You take beautiful close-up pictures.


----------



## suebe333 (Feb 17, 2009)

Very nice , I wish my shrimp would hang out in the front of the tank like that


----------



## Etcetera (Mar 10, 2009)

2.5 g is pretty small, you could get a female betta, they're also beautiful but tend to be less aggressive than males. All fish are different, but this is the tendency. She might poke at the shrimp to begin with, but even my males leave the shrimp alone after the first day or so. Keep an eye on your boy's fins with those rocks, they look bit sharp. Also, if you can get like a tiny bit of hornwort or something that will touch the surface nicely, he'll have a place to build his bubble nests as well as a place to hide when he's nervous. Once your beautiful plants fill in a bit more I'm sure he'll be very happy. Make sure you stay diligent with the water changes in that little 1.5g.


----------



## ddtran46 (Jul 8, 2008)

iluvbetta said:


> Lily pipes and drop checker finally came in from Hong Kong. Took almost 2 weeks but it was well worth it considering how cheap the things are. I have never seen any ADA lily pipes so I can't compare, but the PowerMen ones seem pretty solid.. for glass at least.* I hated putting on the suction cups though, took me at least 30min :icon_evil.*


Same here. lol


----------



## iluvbetta (Feb 11, 2009)

Feeding time!

I have a question if anyone can answer: After installing the lily pipes, I noticed that the water surface is not agitated as much as it used to be and a lot of the co2 bubbles that come from the diffuser just stay on top. Is there a proper way to position the lily pipe so that there is more surface movement?


----------



## iluvbetta (Feb 11, 2009)

HC is growing really slowly in this one 









...but not in this one 









om nom nom nom nom










Looks like I'm going to have to start selling some shrimp off! I count 5 berried shrimps total and roughly 40 babies. It's getting crowded...


----------



## ddtran46 (Jul 8, 2008)

wow. looks good!


----------



## mithrius (Apr 28, 2009)

your tank looks really nice! i really like that glas cube, its looks spiffy.
how did u get all that stuff to grow in the bottom? i like it! will it get taller or stay short like a ground cover? 
and your little shrimpies are SO CUTE!!  they were so tiny and awsome...


----------



## iluvbetta (Feb 11, 2009)

Thanks for the nice comments guys.

And yes the HC will remain short like pictured which is why they make great ground cover.


----------



## iluvbetta (Feb 11, 2009)

overstocked much?

The baby shrimps really grow up really fast! I'll give them another couple weeks before I start selling them.


----------



## rrrrramos (Jan 24, 2008)

Wow your shrimp are all over the tank! Mine tend to stay close to the ground or on plants, only venturing into that scary open water when they see the food floating down


----------



## mithrius (Apr 28, 2009)

thats awsome! do they just like to play in the current? what kind of shrimp are they?
so cute! i like it...


----------



## kyle3 (May 26, 2005)

looking good!


----------



## ClPat (Apr 30, 2009)

Àmazing!!! I actually prefer the 1.5 cube, but both are awesome! Any updates on the 1.5? any filtration (can Hc thrive in still water?)


----------



## stockcorona (May 3, 2009)

wow! very neat setup... are you planning to put CO2 on your 2.5g tank?


----------



## iluvbetta (Feb 11, 2009)

ClPat said:


> Àmazing!!! I actually prefer the 1.5 cube, but both are awesome! Any updates on the 1.5? any filtration (can Hc thrive in still water?)
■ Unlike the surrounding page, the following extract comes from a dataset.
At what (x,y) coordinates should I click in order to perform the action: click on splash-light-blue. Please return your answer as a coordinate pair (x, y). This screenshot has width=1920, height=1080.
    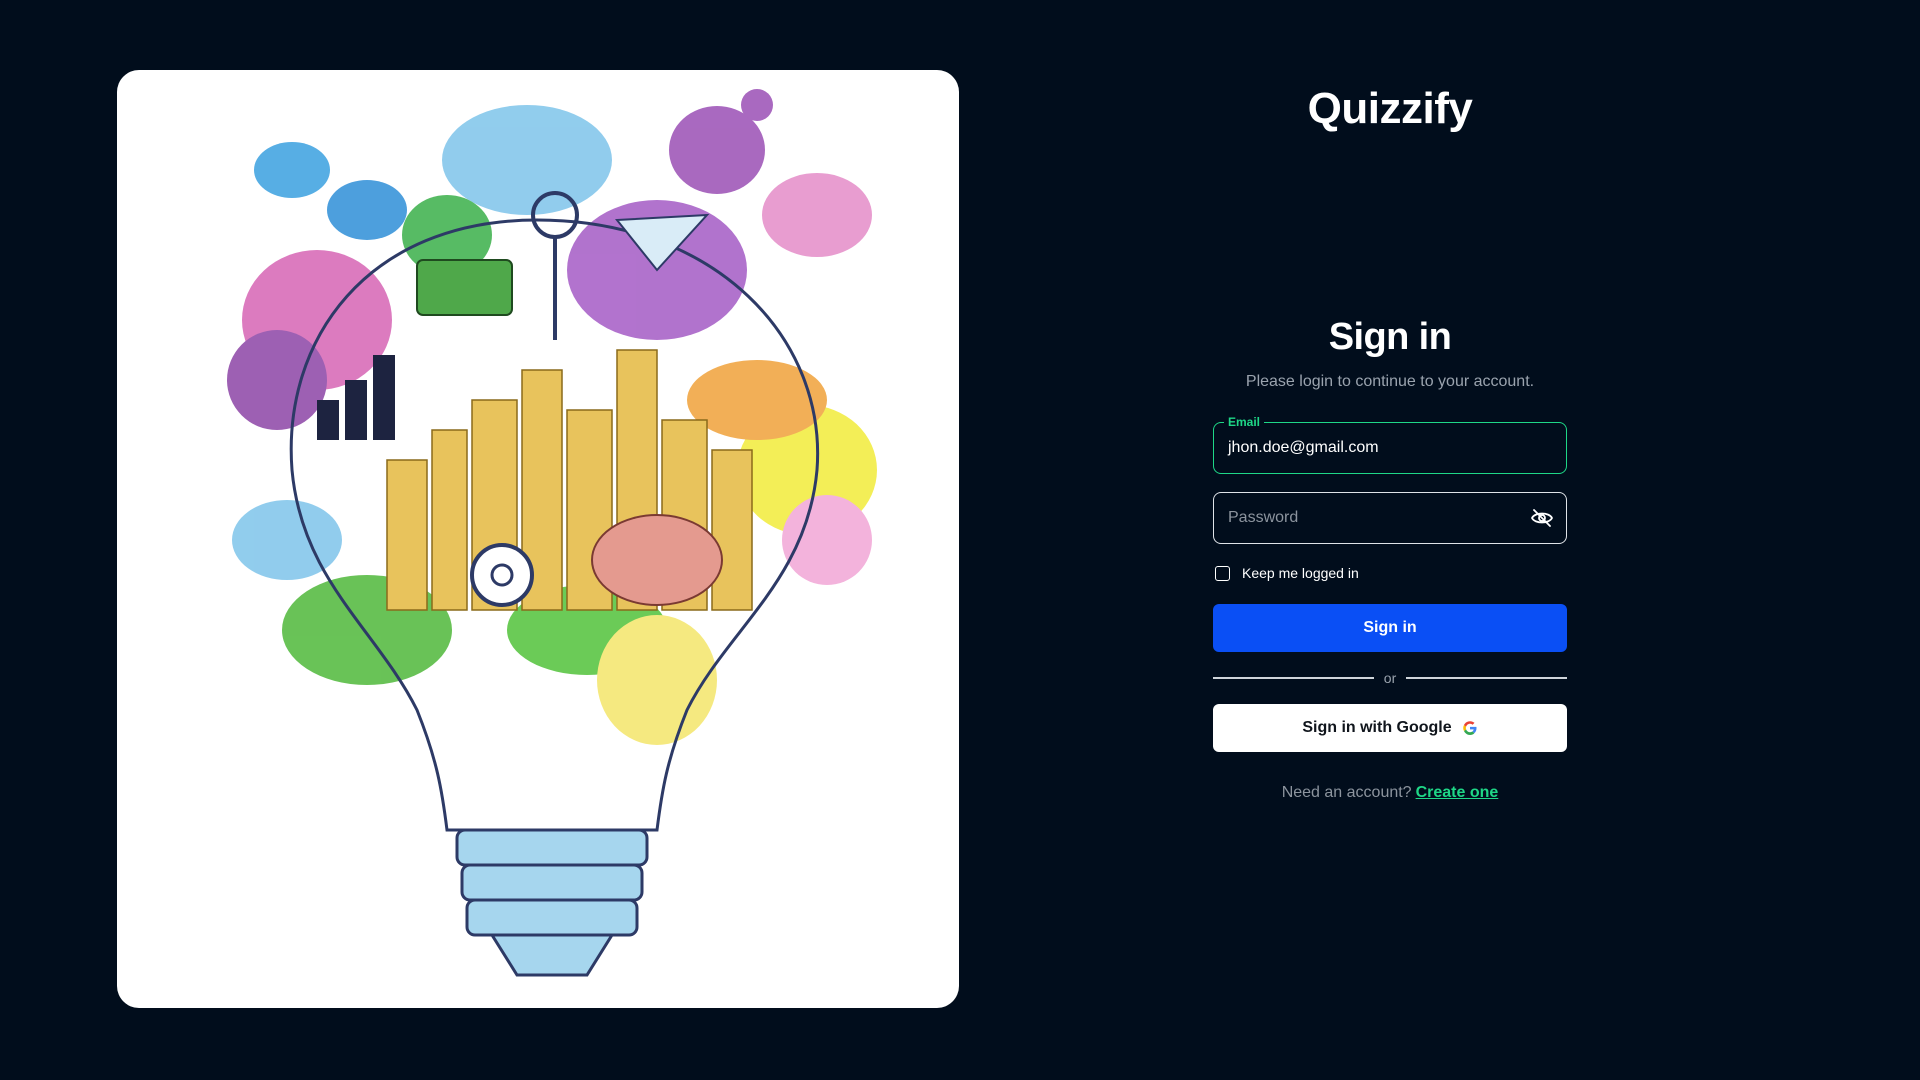
    Looking at the image, I should click on (527, 160).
There is no filtration in the 1.5g and the HC seems to be doing well considering I am no longer dosing. I simply do a 5-10% water change every week.



stockcorona said:


> wow! very neat setup... are you planning to put CO2 on your 2.5g tank?


I used to have a DIY canister hooked up in the tank... but there was always a nasty build up of something white near the diffuser and drop checker. Took both of them out and now the tank is super clean and the plants are still thriving.

So basically no dosing or co2 in both tanks... Just a small water change every week.


----------